Net present value (NPV) is basically the difference between the present value of all the inflows and
outflows over the given period of time. The same is calculated by applying the appropriate
discounting factor o the streams of the cash flows. It is the most widely used technique and is used
for determining the profitability of the given project or investment. It considers the concept of the
time value of money. For example, let us assume an investment which is going to return \$10000 for
10 years and the discounting rate is 10%, then the NPV in this case would be \$61446 (Alexander,
2016).
Payback period is another measure of capital budgeting which shows the time or period required to
recover the initial funds invested in the project or to reach the break even. It is represented in years
and is computed by dividing the cost of the asset or the initial investment by the sum of cash inflows
over the years. For example, if the company invest \$40000 in machinery which gives the positive
cash flow of \$10000 per year, then the payback period is 4 years.
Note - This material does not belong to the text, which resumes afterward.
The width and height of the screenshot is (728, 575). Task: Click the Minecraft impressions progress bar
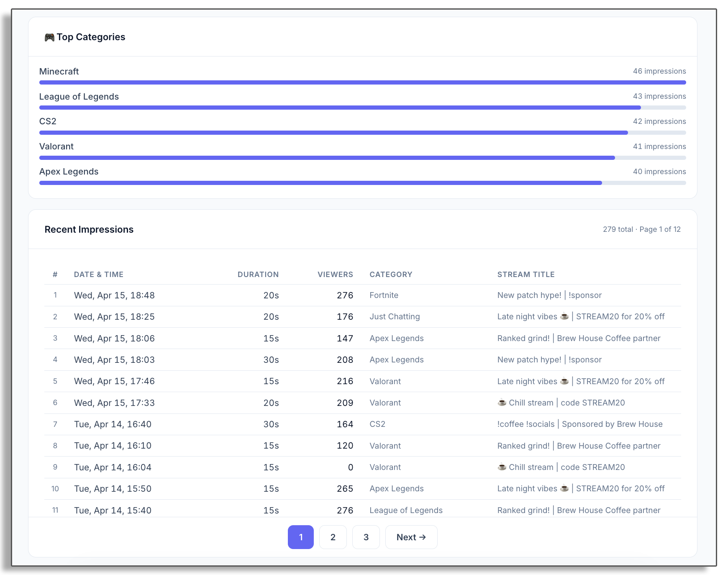(x=362, y=82)
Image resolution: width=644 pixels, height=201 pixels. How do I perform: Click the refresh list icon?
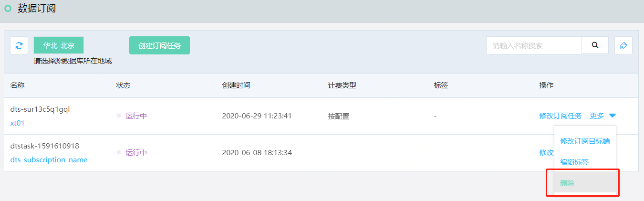click(19, 45)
Internal rate of return (IRR) is that particular rate at which the present value of all the inflows is
equal to the present value of the outflows and thus the NPV in such a scenario is zero. It is generally
used to evaluate the profitability or attractiveness of the project and if IRR is found to be greater
than or equals to the required rate of return then the project is accepted. Suppose a machinery is
purchases for \$300000 is being made which gives return of \$150000 per year and has a scrap value
of \$10000 and the required return (in terms of interest) is 10%. The IRR in this case will be 24.3% and
hence the project would be accepted (Alieid, 2016).
Average accounting rate of return (ARR) is computed by dividing the average profit by average
capital investment. It is expressed in percentage terms. Suppose the company earns \$100000 per
year and the annual expenses are \$50000 and the total investment is \$500000, then the accounting
rate of return will be 10%.
Topic 2
The theory of Time value of money (TVM) is value of money that is present today is worth more than
the same amount to be received in future. This is because the sooner the amount received, the more
value it holds simply because of the fact that the same can be invested to earn returns or profit in
future. It is for this reason that the concepts like discounting, compounding and annuities is used.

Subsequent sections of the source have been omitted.